Dans ce contexte, l’ouverture d’un chapitre supplémentaire avec la Turquie, lors de la conférence intergouvernementale du 30 juin à Bruxelles, avec la présence de trois ministres turcs, peut sembler aller à l’encontre de cette vision pessimiste sur l’avenir de la candidature de ce pays.

En réalité, cette mise en scène fait bien partie des fiançailles éternelles. Elle en est même la preuve la plus palpable, puisque l’on ouvre un chapitre, le chapitre 33, portant sur les dispositions financières et budgétaires, qui, d’ordinaire, est ouvert en dernier, à la veille de l’adhésion, parce qu’il porte sur la définition de la contribution financière du pays. Le 16e chapitre est, lui, ouvert pour de faux, comme dans un jeu d’enfants, ou pour occuper le public.

Une fois que le « Brexit » sera concrétisé et que les conditions du partenariat du Royaume-Uni avec l’UE commenceront à être redéfinies, la Turquie sera aussi présente en creux dans ce débat. Comme le dit le représentant permanent de la Turquie à l’UE, « le Royaume-Uni, qui était de fait un partenaire privilégié de l’Union, et non un membre plein et entier, quitte désormais cette situation ». Ce qui ouvre la perspective d’un statut, en bonne et due forme, de partenariat privilégié applicable à ce pays, mais aussi à d’autres, notamment la Turquie.

En effet, quand Angela Merkel avait prononcé cette option pour la Turquie il y a environ huit ans, le refus du gouvernement turc était marqué non seulement par un véritable désir d’adhésion, encore fort à l’époque, mais aussi par une indignation d’être traitée comme inférieure ou de seconde classe. Or, quand les Britanniques, dont l’on ne peut affirmer, malgré leur esprit insulaire, qu’ils sont moins européens que les Turcs, accepteront un statut de partenariat privilégié, les raisons de l’opposition de principe du côté de la Turquie s’affaibliront considérablement.

Second cercle de l’Union

D’ailleurs, le nouveau premier ministre turc, Binali Yildirim, au lendemain du vote pour le « Brexit », n’hésitait pas à faire un pas dans cette direction et à déclarer que la révision de l’accord de l’union douanière, entré en vigueur en 1996, devient indispensable pour la Turquie. En effet, acceptable dans la perspective d’une adhésion pleine, cet accord devient insoutenable quand le statut de candidat devient éternel.

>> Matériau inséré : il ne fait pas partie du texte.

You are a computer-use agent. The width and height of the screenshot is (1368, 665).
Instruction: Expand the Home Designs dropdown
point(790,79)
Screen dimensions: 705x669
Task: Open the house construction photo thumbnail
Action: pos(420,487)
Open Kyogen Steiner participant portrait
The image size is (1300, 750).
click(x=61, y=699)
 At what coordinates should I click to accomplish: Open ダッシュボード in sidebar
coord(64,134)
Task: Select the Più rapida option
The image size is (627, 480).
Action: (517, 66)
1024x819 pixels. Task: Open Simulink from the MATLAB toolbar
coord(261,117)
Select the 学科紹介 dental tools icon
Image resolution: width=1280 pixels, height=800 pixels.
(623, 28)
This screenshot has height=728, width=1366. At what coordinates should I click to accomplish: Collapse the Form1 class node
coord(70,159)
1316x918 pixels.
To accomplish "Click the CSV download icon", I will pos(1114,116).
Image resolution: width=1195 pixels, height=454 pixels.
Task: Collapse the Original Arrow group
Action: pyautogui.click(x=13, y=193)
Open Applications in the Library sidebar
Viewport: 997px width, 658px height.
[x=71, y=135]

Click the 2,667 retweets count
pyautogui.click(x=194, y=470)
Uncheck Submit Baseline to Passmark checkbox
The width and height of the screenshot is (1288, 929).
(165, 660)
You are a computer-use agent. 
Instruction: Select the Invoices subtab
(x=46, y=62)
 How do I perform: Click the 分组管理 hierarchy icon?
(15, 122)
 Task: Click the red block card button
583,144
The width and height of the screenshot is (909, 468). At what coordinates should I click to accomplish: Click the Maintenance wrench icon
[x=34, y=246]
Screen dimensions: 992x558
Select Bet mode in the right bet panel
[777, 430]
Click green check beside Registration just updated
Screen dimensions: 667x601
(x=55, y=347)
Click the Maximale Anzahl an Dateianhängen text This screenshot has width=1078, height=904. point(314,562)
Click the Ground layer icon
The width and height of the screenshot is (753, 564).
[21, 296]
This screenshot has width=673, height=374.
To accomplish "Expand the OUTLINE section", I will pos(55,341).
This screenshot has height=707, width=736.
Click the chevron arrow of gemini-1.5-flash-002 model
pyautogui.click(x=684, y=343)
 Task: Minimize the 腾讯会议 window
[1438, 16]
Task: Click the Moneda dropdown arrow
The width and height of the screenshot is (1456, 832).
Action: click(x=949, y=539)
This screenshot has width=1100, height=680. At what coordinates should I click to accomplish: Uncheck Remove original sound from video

Reste la question de la démocratisation et de l’établissement de l’Etat de droit, que le processus d’adhésion était censé encourager. Un partenariat sur mesure pour le Royaume-Uni concrétisera probablement l’idéal de marché commun. Mais nous avons vu que le marché n’est pas à lui seul suffisant pour assurer la démocratie, garantir les libertés et les droits fondamentaux et établir l’Etat de droit.

Avec le « Brexit », les chances de la Turquie de faire partie, avec le Royaume-Uni, du second cercle de l’Union, ont sensiblement augmenté. Mais, dans le même temps, les risques d’aggravation de la dérive autoritaire et d’approfondissement des crises identitaires du régime se sont renforcés. A moins que l’on ne définisse autrement que par le marché ce second cercle. Et, dans ce cas, pourquoi les Britanniques accepteraient-ils d’en faire partie ?

Par Ahmet Insel, politologue et chef du département économie à l’université de Galatasaray, à Istanbul. Il est l’auteur de La Nouvelle Turquie d’Erdogan. Du rêve démocratique à la dérive autoritaire, La Découverte, 2015.